Dutch healthcare technology company Philips has today cut its profit margin forecast for 2025, citing a net impact from tariffs of between €250-300m despite “substantial tariff mitigations”.
The US is Philips’ largest market, accounting for about 40% of its projected 2024 sales and one-third of its tax contributions.
The company imports various products from China, including Respironics breathing masks, electrical shavers, toothbrushes, and other devices, while sourcing medical equipment from Europe.
Philips plans to reduce the potential impact of trade tensions, mostly from US tariffs on Chinese imports and China’s counter tariffs, with actions including pricing and supply chain adjustments, CEO Roy Jakobs said on a post-earnings call.
He added that the company would accelerate production at some of its 46 US locations and further localise its Chinese operations, which supply 90% of its market in the country.
While the rates and timing of US tariffs on the health sector remain unclear, analysts anticipate that companies will likely have to absorb any near-term costs if these tariffs are imposed.
Washington has launched an investigation into the pharmaceutical industry, laying the groundwork for possible levies.
“We are in contact with governments in China, in the EU, in the Netherlands, and also in the US”, Jakobs said. “We also talk about indeed excluding medical technology from the current tariff regimes.”
Philips plans to leverage relief measures including the so-called Nairobi Protocol, which exempts from tariffs some devices used to treat chronic conditions. Other cost reduction measures do not exclude job cuts, “but it’s far beyond people alone,” Jakobs said.

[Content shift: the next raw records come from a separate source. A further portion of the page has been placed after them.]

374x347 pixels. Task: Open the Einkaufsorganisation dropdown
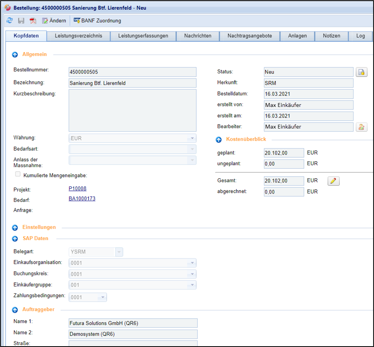tap(192, 263)
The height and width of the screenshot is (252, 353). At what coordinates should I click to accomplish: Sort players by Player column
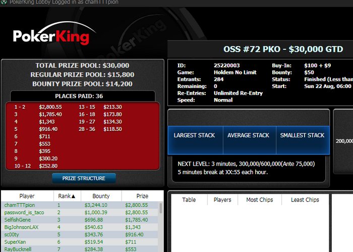(27, 196)
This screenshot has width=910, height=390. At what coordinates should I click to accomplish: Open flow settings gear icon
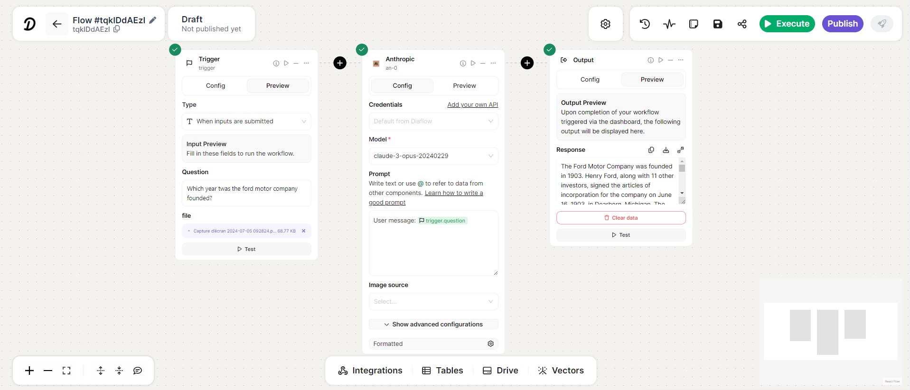click(x=605, y=24)
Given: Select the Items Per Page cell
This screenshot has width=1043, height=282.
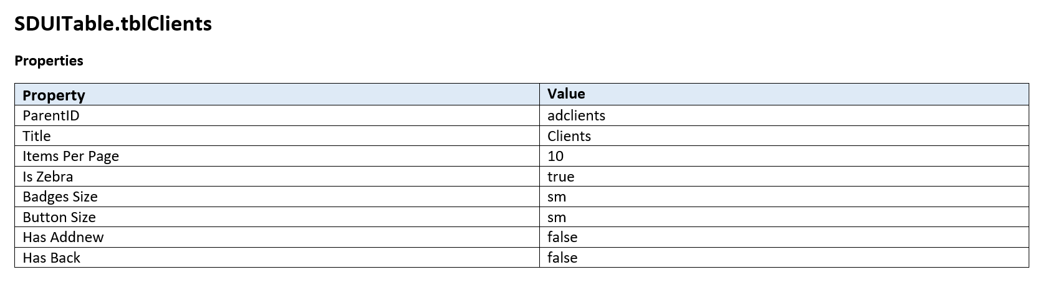Looking at the screenshot, I should pyautogui.click(x=70, y=156).
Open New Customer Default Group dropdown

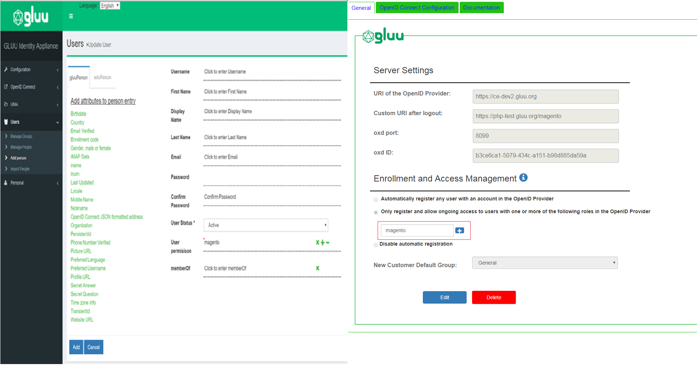545,263

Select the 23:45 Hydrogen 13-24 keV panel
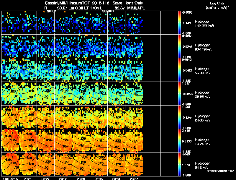coord(99,141)
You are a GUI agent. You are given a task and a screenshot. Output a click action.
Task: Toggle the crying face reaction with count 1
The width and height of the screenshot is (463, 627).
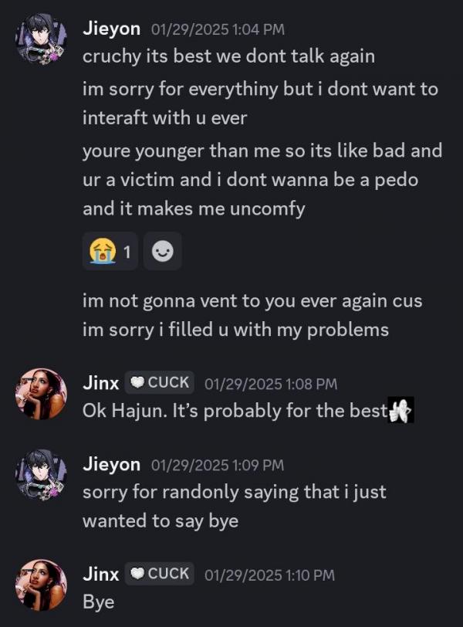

Philips, which makes consumer electronics, appliances and medical equipment, paid €38m in US customs duties last year, according to a February report.
Including the impact of tariffs, Philips now expects its adjusted earnings before interest, tax and amortisation (EBITA) margin to come in a range between 10.8% and 11.3%, down from previous forecast of 11.8%-12.3%.
“This appears to factor in a resumption of all tariffs at currently announced rates,” JP Morgan said in a note. “There is scope for upside on any lowering of the rates.”
The Dutch company reaffirmed its forecast for comparable sales growth of between 1% and 3% this year, after reporting a smaller-than-expected sales decline in the quarter. A strong performance in North America helped offset a decline in China.
Sales for the quarter ended March 31 were €4.10 billion euros, down 2% year-on-year in comparable terms, but exceeding analysts’ average forecast of €4.02 billion, according to a company-provided consensus.
The company is a main competitor of GE HealthCare and Siemens Healthineers. GE HealthCare also warned that tariffs could impact its full-year profits, expecting losses of around $500m. Siemens Healthineers reports its first-quarter results this week.